Por outro lado, sabemos, pelo testemunho doloroso do século que
acaba de findar, que esta ciência tem muitas faces, muitas dimensões, e está
muito longe de ser compreendida em todo o seu potencial, tanto construtivo
quanto destrutivo. Na verdade, boa parte daquilo que temos chamado a
“esquizofrenia civilizatória do século XX”[2],
ou seja, a convivência de situações absurdas do ponto de vista da vida e de sua
sobrevivência com situações de avanço científico inusitado e extraordinário, tem
a ver com o desconhecimento destes potenciais. A que poderia se dever o
desconhecimento destes potenciais? A resposta a esta questão não é
extraordinariamente difícil; podemos avançar que, na verdade, uma das dimensões
mais avessas ao controle externo é justamente a ciência, talvez por ter esta
nascido, pelo menos em sua feição moderna, como uma espécie de superação dos
muros externos de controle de pensamento. Esta vocação de desenvolvimento, que
pode ser percebida na forma de como a ciência foi destruindo uma série de
barreiras a ela externas, do ponto de vista, por exemplo, filosófico, religioso
e ideológico, acabou por se transformar no mote de seu próprio desenvolvimento.
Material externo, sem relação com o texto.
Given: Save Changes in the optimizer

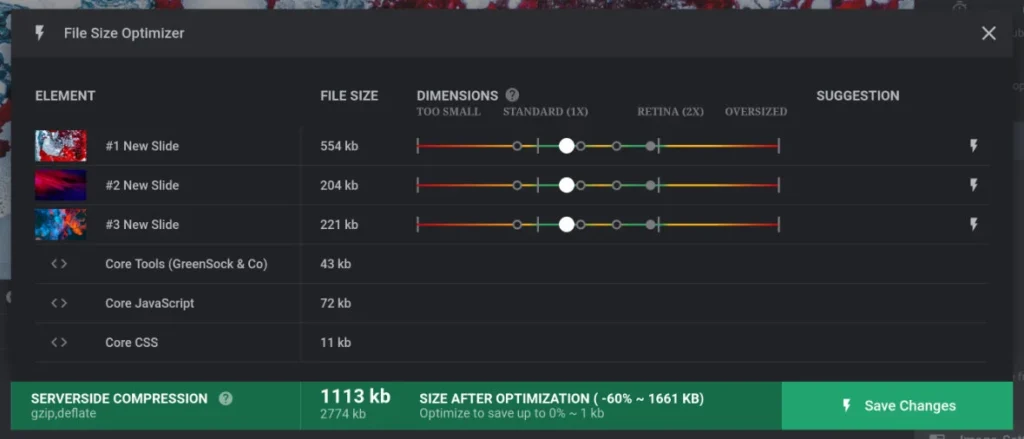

A ciência precisa de liberdade; ciência sem liberdade não existe. Esta retórica
é, evidentemente, muito eloqüente, e tem a sua porção de verdade. Por outro
lado, trata-se de uma retórica de uma extrema periculosidade. Há de se descobrir
isso facilmente, na medida em que se descobre, por exemplo, as falácias do
positivismo científico. A ciência, abandonada a si mesma e à sua própria lógica,
é um animal selvagem e furioso recluso em uma sala repleta de obras de arte e
cristais preciosos. Ele tentará sair da sala, e para isso quebrará muito do que
ali se encontra. Em nome de sua liberdade, sacrificará muitos bens; em nome de
sua sobrevivência, sacrificará muitas das dimensões também importantes, ou mesmo
muito mais importantes que ele, que nesta sala se encontram. E esta é apenas uma
das dimensões do problema. Mas uma dimensão que leva a desdobramentos muitíssimo
perigosos, dos quais alguns exemplos são mui perceptíveis hoje em dia – por
exemplo, a transformação da ciência em uma espécie de braço intelectual armado
das lógicas de poder hegemônico. Ou seja, deixada a si mesma, a ciência abdicará
de sua origem humana – não existe ciência que não seja humana, pois toda ciência
é feita por e para humanos – e cometerá, sem mais, o
matricídio em relação ao que a deu origem – a ação ética. Exemplos disso, aliás,
não faltam na história.
Sabemos muito bem dos grandes dilemas que surgem no cérebro de
qualquer criança quando descobre que, com uma pequena porcentagem dos gastos
anuais com armas se poderia acabar com a fome no mundo. Que lógica é essa, que
subjaz a esta questão humana? Propomos refazer a pergunta: qual a justificativa
para tal fato? Evidentemente não se trata de uma justificativa ética.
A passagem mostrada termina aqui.